With a slow start to the season, Syracuse saw a lack of support from fans early on. Not only was attendance down, but the fans were also virtually silent.

But as the Orange has picked it up in the second half of the season, fans have begun to support the team. Syracuse’s most recent home victory over Clemson marked the largest attendance all season in a single home match, tallying 293 people.

There is a host of reasons behind the fans beginning to back the team, but perhaps the biggest is that Syracuse is winning games.

“It’s good to see,” middle blocker Lindsay McCabe said. “I think that we expect when we are winning people are going to come. We got to keep winning to have people come.”

The largest home crowd on record for the Orange since 2007 was against Notre Dame in 2011, which had 585 in attendance. On Wednesday night, Syracuse will face the same opponent — this time in the Carrier Dome. It is the final time the team will play in the Dome this season.

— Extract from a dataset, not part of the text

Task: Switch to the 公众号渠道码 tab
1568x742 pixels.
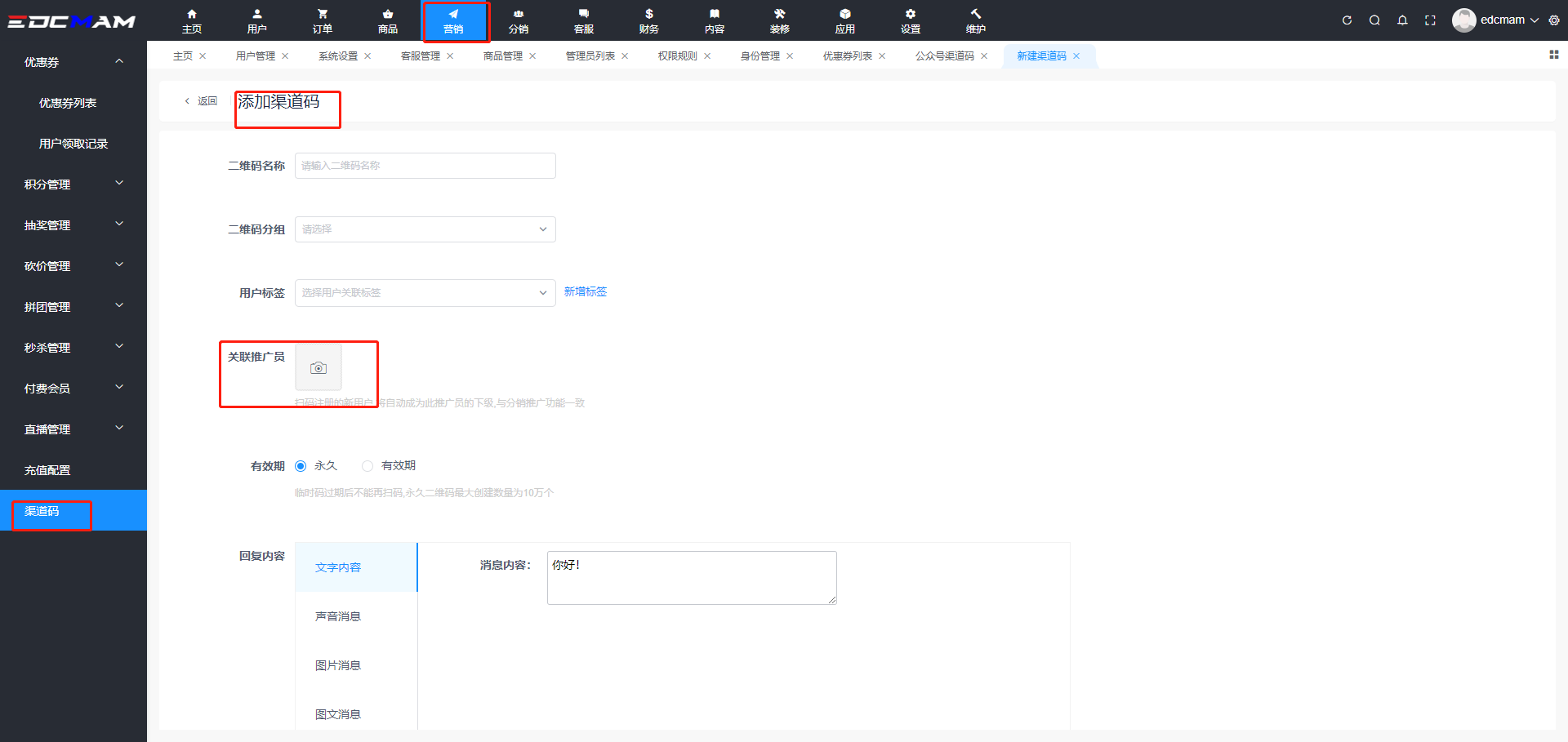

As of Tuesday, the team’s average home attendance for the season is at 299 per game, which puts it on pace to break its previous record of 294 in 2010. The team has had 13 games thus far this season, and in 2010 it played 10. Attendance records have been kept since 2007.

All season long, head coach Leonid Yelin has said that getting the school to come out and support the team is his goal. From day one he stressed the importance of developing a fan base. Now that the team has started to string together wins, Yelin is beginning to see his wishes come to fruition.

The players have noticed a steady fan base is starting to develop as the awareness of the team increases.

“When we see fans are coming, it is making us feel better and lets us know that we are doing better this season,” middle blocker Monika Salkute said.

But Yelin knows that to keep these fans coming, the team must continue to win. After Syracuse’s Oct. 27 victory against Clemson, Yelin stressed in a team meeting that the fans in attendance do not come to watch losers.

“No one wants to come watch a losing team,” said defensive specialist Melina Violas, “so now that we are winning and we are getting more fans, it is awesome.”

Yelin said another major component of the increased fan base could be having the games televised. He believes that the games being put on Time Warner Cable SportsChannel has had some positive effects.

“I think a lot of people don’t even know (that the team exists),” Yelin said. “The more exposure that we are going to have, the more people that will know, the more people will come.”

The players feel fans are more interested in coming to the games when they are played in the Dome. The Dome is something every SU student can identify with.

“They are more interested about the place that we are playing, so the Dome is a wow (factor),” Salkute said.

Though many of the team’s supporters are new, they have personality. They seem to know the team and are even calling the players by their nicknames. It is apparent that they are genuinely interested in the sport as well as the players themselves.

Regardless of the reasoning behind the increased fan base, player morale is on the rise. It is increasing the players’ energy and helping them improve as a whole.

“It definitely just brings up our energy,” outside hitter Nicolette Serratore said. “It is really hard to cheer between every point, it takes a lot of energy, so when we have a lot of people backing us up it just gives you that extra adrenaline. It is really good to have that support there.”